From: Philippe Gerum <rpm@xenomai.org>
To: Gilles Chanteperdrix <gilles.chanteperdrix@xenomai.org>
Cc: Xenomai <xenomai@xenomai.org>
Subject: Re: [Xenomai] kernel NULL pointer dereference
Date: Sat, 08 Sep 2012 12:41:19 +0200 [thread overview]
Message-ID: <504B20CF.8010100@xenomai.org> (raw)

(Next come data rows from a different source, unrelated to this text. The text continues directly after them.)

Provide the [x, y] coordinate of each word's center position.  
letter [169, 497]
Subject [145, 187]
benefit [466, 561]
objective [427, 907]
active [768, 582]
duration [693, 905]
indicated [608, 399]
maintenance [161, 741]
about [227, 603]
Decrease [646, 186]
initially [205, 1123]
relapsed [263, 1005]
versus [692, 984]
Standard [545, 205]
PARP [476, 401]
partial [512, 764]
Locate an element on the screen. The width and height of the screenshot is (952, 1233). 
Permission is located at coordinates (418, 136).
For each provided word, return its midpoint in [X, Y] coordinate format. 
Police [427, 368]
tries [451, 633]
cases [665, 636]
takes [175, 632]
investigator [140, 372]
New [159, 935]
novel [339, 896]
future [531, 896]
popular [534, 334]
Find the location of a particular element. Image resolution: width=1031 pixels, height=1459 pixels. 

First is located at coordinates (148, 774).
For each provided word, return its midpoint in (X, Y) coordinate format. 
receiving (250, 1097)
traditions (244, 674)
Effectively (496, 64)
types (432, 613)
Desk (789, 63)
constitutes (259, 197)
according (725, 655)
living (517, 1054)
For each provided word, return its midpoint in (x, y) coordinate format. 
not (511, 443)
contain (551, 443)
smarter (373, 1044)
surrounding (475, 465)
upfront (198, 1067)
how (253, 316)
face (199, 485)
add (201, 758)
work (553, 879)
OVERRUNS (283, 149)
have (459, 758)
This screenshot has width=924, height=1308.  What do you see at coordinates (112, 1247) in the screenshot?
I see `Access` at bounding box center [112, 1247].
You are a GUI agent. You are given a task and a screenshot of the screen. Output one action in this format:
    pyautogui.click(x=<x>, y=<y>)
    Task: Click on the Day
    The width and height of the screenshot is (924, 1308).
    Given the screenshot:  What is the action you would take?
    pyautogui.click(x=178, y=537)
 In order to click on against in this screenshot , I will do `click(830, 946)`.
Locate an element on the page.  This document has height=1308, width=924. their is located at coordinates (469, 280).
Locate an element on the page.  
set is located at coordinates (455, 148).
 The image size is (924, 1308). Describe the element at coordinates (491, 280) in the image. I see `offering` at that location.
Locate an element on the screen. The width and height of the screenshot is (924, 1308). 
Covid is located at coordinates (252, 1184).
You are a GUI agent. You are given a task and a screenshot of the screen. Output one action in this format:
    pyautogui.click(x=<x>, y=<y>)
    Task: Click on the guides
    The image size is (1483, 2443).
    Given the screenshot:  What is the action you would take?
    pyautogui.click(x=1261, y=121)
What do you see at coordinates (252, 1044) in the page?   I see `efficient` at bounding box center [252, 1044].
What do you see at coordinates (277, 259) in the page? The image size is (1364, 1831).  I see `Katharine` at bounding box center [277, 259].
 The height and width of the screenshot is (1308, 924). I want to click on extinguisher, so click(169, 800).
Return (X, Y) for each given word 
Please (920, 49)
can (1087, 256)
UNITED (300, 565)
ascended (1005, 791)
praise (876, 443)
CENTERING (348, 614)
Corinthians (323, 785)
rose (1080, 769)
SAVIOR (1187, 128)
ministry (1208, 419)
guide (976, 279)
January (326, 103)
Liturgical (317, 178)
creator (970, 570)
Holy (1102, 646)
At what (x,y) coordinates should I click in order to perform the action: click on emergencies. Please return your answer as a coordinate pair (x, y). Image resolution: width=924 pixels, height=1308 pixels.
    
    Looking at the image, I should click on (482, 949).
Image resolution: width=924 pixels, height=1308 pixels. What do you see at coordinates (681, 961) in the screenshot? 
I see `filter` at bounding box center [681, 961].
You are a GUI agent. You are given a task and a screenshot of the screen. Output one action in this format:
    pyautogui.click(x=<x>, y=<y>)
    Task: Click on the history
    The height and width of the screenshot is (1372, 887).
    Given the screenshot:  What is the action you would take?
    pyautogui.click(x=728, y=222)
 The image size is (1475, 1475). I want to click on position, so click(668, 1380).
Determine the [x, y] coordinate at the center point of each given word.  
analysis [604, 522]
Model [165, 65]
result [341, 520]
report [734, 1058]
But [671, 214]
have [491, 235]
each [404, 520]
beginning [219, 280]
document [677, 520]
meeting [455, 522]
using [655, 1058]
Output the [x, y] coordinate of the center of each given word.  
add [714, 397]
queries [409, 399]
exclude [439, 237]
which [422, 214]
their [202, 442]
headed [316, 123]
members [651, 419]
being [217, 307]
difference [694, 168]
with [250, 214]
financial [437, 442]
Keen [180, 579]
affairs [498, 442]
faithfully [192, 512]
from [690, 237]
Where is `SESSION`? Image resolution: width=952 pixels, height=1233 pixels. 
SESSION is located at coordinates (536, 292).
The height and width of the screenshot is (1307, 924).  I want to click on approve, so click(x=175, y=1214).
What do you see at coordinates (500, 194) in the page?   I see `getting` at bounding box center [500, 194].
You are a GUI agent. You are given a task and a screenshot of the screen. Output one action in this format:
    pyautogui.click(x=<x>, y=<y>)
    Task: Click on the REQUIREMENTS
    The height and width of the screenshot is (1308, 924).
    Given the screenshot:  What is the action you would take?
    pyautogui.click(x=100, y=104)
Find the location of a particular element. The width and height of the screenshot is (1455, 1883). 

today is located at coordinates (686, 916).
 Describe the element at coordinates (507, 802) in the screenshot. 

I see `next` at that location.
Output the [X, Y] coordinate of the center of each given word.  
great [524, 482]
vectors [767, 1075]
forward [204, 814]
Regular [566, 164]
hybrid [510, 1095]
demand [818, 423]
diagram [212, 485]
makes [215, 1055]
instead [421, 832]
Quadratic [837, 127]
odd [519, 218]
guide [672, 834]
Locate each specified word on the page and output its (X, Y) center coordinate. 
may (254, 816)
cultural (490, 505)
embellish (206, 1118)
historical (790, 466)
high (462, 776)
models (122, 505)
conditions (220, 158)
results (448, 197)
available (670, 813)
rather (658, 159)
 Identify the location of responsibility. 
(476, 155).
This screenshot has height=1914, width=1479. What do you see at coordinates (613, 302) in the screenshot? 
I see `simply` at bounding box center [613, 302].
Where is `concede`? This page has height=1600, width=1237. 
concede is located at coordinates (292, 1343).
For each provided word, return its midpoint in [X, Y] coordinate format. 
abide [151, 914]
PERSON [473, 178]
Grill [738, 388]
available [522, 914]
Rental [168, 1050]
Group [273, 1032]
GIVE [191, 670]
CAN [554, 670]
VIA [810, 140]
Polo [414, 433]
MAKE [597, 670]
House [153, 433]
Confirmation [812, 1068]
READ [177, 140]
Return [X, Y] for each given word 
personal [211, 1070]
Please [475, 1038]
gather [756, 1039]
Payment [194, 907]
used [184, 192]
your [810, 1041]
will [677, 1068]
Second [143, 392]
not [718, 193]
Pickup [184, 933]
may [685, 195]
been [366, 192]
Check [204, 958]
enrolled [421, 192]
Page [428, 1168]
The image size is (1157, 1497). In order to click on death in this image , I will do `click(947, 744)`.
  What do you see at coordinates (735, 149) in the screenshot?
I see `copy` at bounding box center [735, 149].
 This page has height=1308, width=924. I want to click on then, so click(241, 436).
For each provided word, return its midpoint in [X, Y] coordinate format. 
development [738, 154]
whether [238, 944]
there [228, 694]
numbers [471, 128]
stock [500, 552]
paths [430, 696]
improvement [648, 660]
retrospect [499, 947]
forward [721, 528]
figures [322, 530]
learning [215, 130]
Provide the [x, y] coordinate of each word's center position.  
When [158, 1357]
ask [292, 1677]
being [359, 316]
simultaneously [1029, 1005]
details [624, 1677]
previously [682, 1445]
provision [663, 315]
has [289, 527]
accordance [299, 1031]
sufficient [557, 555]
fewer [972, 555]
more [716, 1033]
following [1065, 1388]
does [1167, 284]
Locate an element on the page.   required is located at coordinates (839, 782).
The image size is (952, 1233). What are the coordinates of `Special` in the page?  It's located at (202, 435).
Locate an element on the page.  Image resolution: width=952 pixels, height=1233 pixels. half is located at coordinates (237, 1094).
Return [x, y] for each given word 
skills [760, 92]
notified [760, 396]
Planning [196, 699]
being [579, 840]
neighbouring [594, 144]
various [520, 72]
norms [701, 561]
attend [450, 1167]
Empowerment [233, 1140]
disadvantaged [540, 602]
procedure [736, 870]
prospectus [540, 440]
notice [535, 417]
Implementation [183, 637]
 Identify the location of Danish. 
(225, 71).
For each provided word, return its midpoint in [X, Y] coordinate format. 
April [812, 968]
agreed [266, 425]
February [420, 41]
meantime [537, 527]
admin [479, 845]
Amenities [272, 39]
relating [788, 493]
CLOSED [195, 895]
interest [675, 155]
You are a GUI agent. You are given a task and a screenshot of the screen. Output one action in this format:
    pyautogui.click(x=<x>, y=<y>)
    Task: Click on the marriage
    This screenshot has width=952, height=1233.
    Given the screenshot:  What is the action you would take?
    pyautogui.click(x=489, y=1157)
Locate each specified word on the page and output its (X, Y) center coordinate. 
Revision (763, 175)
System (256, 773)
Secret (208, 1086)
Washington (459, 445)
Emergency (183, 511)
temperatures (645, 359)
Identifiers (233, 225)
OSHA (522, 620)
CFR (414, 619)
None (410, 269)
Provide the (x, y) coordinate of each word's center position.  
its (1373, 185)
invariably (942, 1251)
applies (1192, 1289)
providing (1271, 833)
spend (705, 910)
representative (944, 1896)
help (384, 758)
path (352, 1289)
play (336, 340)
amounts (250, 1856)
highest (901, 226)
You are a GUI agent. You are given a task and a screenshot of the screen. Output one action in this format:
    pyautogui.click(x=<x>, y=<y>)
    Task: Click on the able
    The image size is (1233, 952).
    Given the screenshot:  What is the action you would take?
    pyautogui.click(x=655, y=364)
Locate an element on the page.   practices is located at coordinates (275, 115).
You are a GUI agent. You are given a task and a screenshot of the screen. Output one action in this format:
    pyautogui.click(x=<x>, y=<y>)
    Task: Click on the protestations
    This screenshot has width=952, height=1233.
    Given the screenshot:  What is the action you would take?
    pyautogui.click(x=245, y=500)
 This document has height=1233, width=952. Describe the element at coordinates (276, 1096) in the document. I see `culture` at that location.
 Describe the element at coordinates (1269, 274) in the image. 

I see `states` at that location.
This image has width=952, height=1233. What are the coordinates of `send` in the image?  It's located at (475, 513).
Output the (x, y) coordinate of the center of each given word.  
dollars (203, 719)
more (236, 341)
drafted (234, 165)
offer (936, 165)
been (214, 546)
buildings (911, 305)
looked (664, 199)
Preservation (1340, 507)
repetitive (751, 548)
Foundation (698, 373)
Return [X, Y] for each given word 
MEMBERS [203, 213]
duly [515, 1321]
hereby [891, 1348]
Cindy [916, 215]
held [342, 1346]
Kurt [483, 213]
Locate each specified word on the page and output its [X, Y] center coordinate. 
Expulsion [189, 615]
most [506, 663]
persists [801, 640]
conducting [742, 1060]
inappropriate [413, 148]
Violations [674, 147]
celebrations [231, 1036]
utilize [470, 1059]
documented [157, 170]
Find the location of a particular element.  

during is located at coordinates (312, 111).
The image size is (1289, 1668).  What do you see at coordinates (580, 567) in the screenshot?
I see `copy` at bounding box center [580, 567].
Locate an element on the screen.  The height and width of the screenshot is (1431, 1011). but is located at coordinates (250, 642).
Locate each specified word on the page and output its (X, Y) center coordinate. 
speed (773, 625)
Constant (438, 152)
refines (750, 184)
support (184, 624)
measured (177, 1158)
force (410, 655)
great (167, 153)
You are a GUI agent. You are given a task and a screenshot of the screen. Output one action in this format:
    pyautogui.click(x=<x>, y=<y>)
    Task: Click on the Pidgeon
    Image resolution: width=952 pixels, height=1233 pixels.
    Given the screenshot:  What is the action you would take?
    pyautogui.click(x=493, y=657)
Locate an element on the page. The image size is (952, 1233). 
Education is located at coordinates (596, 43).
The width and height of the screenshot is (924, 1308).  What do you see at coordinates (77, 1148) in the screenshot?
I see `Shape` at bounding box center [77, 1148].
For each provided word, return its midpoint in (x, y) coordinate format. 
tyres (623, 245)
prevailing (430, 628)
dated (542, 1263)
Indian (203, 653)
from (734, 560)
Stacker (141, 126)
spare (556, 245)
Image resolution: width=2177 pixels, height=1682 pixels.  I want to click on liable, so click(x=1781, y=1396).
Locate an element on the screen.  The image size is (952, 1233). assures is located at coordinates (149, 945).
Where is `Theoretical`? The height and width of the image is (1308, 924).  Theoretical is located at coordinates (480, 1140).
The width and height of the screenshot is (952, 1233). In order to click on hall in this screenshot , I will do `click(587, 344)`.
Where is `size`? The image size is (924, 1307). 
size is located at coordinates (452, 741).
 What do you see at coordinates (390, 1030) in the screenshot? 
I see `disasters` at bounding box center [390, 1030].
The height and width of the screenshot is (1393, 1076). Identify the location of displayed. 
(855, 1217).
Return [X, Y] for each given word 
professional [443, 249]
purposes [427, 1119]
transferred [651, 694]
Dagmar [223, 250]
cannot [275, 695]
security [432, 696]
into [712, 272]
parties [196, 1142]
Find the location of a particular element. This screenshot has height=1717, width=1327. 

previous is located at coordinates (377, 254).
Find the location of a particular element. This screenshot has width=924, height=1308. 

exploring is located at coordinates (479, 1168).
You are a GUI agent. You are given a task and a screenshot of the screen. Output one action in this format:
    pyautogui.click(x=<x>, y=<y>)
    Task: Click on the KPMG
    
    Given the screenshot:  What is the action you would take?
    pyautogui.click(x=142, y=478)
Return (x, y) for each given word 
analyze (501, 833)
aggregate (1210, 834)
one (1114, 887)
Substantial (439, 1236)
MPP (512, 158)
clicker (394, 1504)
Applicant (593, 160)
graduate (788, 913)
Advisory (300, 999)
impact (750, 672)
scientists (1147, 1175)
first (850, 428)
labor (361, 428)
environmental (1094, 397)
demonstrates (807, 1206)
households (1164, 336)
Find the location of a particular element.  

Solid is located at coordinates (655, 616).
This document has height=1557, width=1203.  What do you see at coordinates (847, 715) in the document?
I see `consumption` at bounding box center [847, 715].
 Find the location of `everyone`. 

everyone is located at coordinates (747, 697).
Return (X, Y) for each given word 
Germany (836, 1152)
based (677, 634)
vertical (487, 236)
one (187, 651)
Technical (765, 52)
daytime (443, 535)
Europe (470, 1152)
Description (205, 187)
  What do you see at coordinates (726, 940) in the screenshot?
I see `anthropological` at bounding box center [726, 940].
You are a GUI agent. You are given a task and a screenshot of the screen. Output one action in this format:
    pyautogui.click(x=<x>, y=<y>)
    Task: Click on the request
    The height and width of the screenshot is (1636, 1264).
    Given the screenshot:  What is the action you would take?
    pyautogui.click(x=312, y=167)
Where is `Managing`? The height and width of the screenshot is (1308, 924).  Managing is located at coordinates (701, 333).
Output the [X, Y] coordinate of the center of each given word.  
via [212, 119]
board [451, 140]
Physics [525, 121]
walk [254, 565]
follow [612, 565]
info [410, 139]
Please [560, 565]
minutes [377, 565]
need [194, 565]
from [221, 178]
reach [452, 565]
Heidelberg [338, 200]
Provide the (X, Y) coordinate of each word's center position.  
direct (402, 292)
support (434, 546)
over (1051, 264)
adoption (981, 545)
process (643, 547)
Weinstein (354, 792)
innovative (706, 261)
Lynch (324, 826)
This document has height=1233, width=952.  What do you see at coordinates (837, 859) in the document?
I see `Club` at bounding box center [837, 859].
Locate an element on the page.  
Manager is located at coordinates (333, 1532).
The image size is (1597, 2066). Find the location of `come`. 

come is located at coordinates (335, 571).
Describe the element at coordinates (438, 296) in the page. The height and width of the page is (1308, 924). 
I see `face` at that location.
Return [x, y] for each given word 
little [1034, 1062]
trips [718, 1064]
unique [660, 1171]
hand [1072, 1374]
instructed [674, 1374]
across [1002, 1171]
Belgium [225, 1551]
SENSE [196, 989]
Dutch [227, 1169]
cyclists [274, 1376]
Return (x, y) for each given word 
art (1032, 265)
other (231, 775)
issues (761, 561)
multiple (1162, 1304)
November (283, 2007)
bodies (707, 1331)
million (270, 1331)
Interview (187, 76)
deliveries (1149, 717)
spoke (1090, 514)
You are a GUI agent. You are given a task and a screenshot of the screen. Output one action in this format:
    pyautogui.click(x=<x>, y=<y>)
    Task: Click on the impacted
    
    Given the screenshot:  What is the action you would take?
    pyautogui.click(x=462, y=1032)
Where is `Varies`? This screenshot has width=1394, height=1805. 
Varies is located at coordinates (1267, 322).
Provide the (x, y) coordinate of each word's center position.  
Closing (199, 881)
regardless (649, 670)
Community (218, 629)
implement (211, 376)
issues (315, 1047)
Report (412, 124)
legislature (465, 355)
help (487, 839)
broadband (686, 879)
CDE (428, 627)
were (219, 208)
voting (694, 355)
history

In-Reply-To: <5047B2B3.2050309@xenomai.org>
On 09/05/2012 10:14 PM, Gilles Chanteperdrix wrote:
> On 09/05/2012 02:10 PM, Henri Roosen wrote:
>
>> On Wed, Sep 5, 2012 at 1:21 PM, Gilles Chanteperdrix
>> <gilles.chanteperdrix@xenomai.org> wrote:
>>>> Anyway, what seems to happen is that your application calls exit, while
>>>> some thread was waiting for a a PI mutex, the nucleus tries to send a
>>>> signal to the mutex holder. However, something gets wrong, and the mutex
>>>> holder task pointer is invalid.
>>>>
>>>> What is strange, also, is how a task can be waiting for a mutex and
>>>> calling exit at the same time. Could you try to increase the number of
>>>> trace points to say 1000 points?
>>>
>>>
>>> Answering myself. The thread killed is the one holding the mutex. The
>>> signal is sent to this precise thread, so this may fail because the
>>> thread is in the process of being destroyed, and its user_task pointer
>>> is no longer valid.
>>
>> Please find attached ipipe_trace_2.txt that has the number of
>> tracepoints to 1000. Note that this log also doesn't trace whether
>> irqs are off (arch_irqs_disable_flags is not in the current ipipe tree
>> yet either).
>>
>> I will find out why the application is doing a sys_exit. However I'm
>> not sure how this is related to the thread affinity; when not setting
>> the affinity, the problem is not reproducable.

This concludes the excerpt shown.